「肉×カフェ」の新業態、攻勢へ 飲食業を変えるアイデア

2017年5月、肉が旨いカフェ『NICK STOCK』を東京に初出店したゴリップ。同社はこれまでにも、数々の新業態を仕掛け、成功に導いてきた。しかし、勝山代表は「将来、食事をするだけの飲食店は不要になる」と語る。

「GINZA SIX」にオープンした、肉が旨いパブ『GRILL & PUB The NICK STOCK』。同店では、注文・会計にITを活用し、省人化の実験が進められている

勝山 昭(ゴリップ 代表取締役)

2017年4月20日にオープンして以来、大きな注目を集めている商業施設「GINZA SIX(ギンザシックス)」。総出店数241のうち、飲食店は24店。その中で、"日本初の新業態"を掲げているのが、東京初出店で「肉が旨いパブ」をコンセプトにした『GRILL & PUB The NICK STOCK(ザ・ニックストック)』だ。

同店を運営しているのが、京都に本社を置くゴリップ。ゴリップは『ニックストック』のほか、3ブランドを展開している。サムギョプサル専門店『ベジテジや』、熟成牛ステーキ専門店『Gottie's BEEF(ゴッチーズビーフ)』、牛カツ専門店『京都勝牛』だ。
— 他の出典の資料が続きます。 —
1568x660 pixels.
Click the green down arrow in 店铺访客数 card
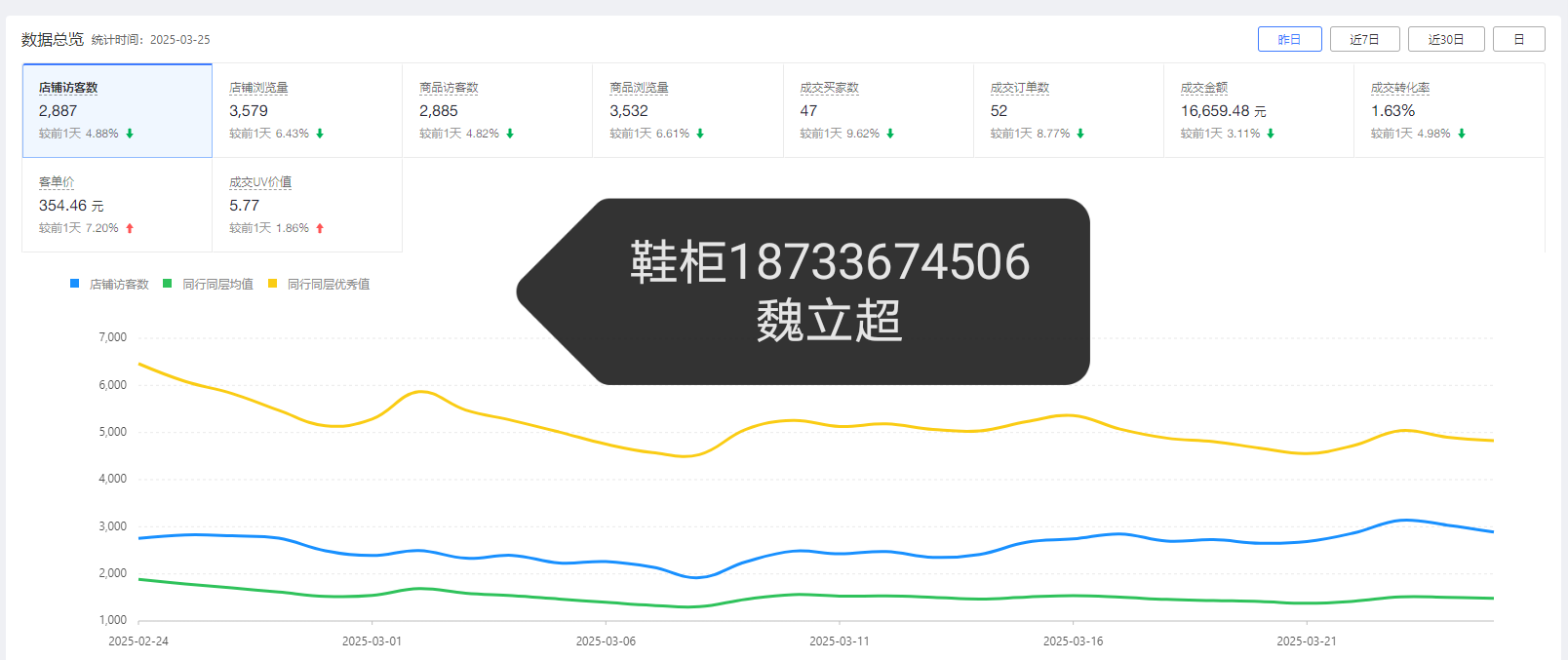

ゴリップは、代表取締役の勝山昭氏が2005年に創業し、2017年にグループで100店舗となった。売上げも、2017年の見込みで63億円と右肩上がりだ。成熟する外食産業において、ゴリップはなぜ成長を続けられるのか。

食に「楽しさ」を掛け合わせる

勝山代表は2005年、豚の焼肉であるサムギョプサルの専門店『ベジテジや』を京都にオープンした。当時、サムギョプサルは日本に根付いていなかったが、勝山代表には成功に向けたアイデアがあった。
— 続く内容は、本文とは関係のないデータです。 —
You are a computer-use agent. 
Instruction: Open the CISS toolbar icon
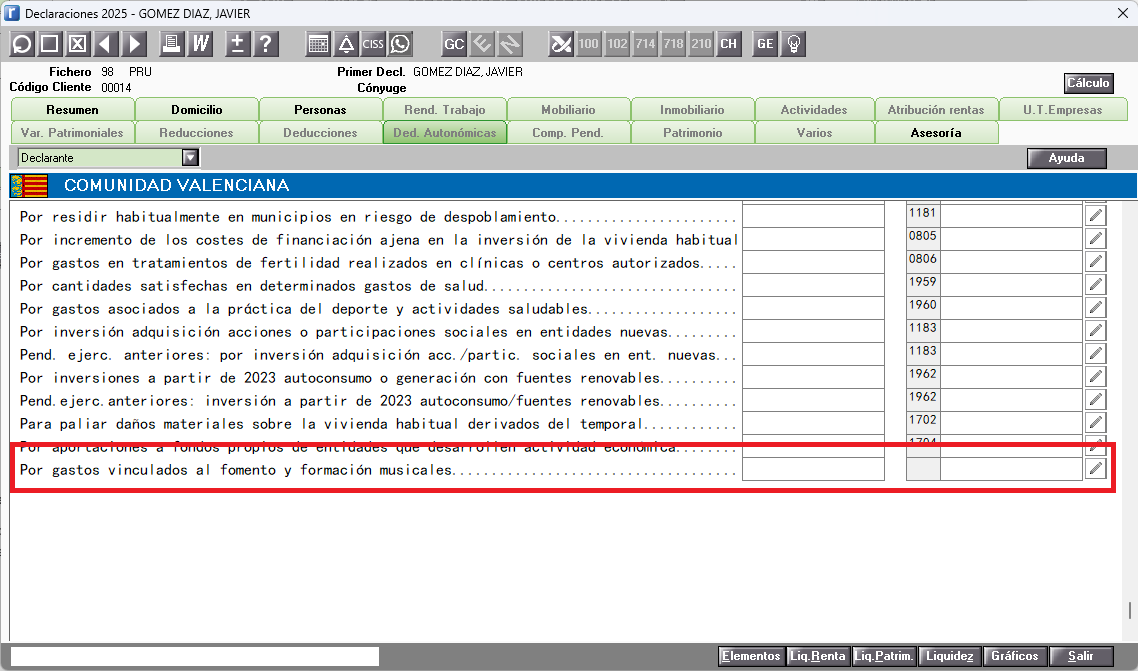pos(373,44)
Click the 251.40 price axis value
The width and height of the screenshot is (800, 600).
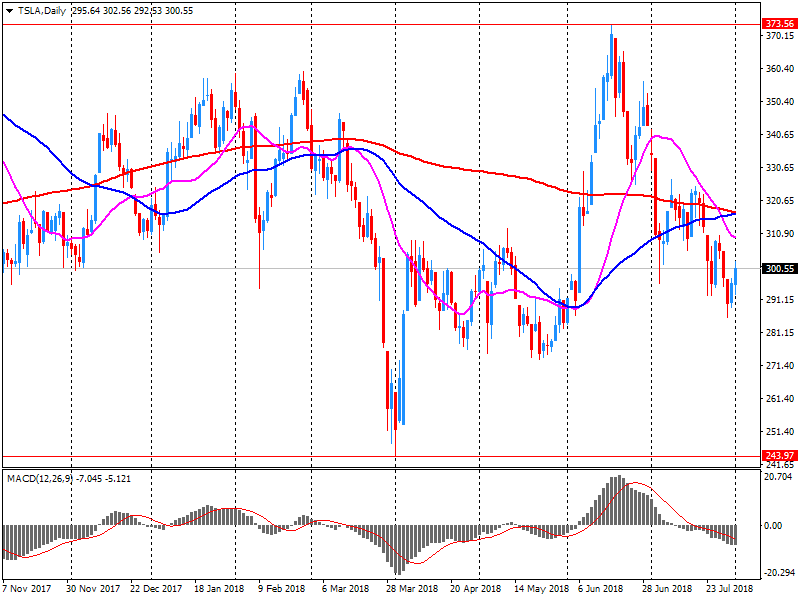[778, 431]
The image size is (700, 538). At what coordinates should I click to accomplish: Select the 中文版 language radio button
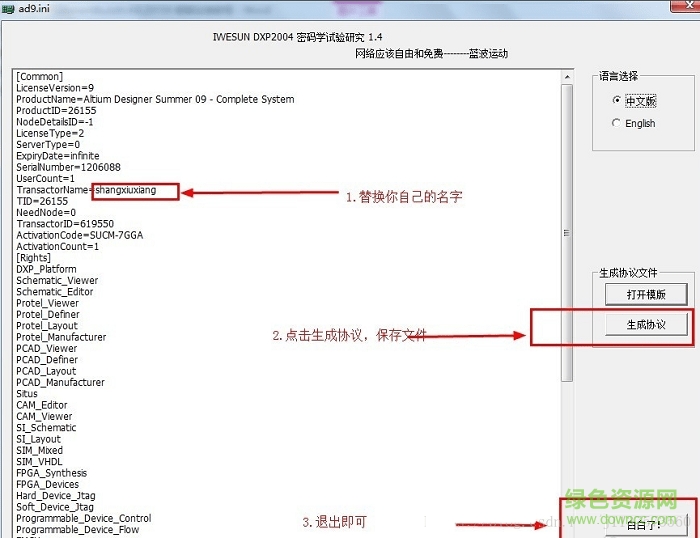(x=616, y=101)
「ただ豚肉を焼くのではなく、たくさんの小皿料理をサムギョプサルの肉と一緒にサンチュ(包菜)で包んで食べることを提案して、『包む楽しさ』をアピールしたんです」

勝山代表はサムギョプサルだけで20種類、一緒に包むトッピングは30種類を用意。さらに、いわゆる「焼肉」のイメージとは異なる爽やかな外観や内装で女性たちの心をつかんだ。
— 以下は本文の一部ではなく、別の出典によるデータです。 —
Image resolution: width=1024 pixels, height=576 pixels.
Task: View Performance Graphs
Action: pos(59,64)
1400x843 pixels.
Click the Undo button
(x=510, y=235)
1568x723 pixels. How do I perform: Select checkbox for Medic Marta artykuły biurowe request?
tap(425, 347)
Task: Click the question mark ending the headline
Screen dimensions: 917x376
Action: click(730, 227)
現在、『ベジテジや』は、サムギョプサル専門店としてシェア1位。サムギョプサルに「包む楽しさ」を掛け合わせたことで、ニッチ市場を開拓したのである。

勝山代表が次に目を付けたのが、牛肉だった。2014年1月、熟成牛ステーキ専門店『ゴッチーズビーフ』を大阪にオープン。これは、牛肉の市場拡大を予想しての戦略だった。

「当時、TPP(環太平洋パートナーシップ協定)が話題になっていて、関税が撤廃されれば10年後、20年後、日本人の牛肉の消費量が高まると考えました。そうなったときに、安価な牛肉を美味しく食べるためにはどうすればいいのか。そう考えて、アメリカの製法でつくったエイジングビーフを扱うことにしたんです」

サムギョプサルに「包む楽しさ」を掛け合わせたのと同様に、同店でも食にエンタメ性を加えた。それが、全12種の肉を盛り込み、総重量が1kgを超える肉盛りプレート「NICK VILLAGE(ニックビレッジ)」だ。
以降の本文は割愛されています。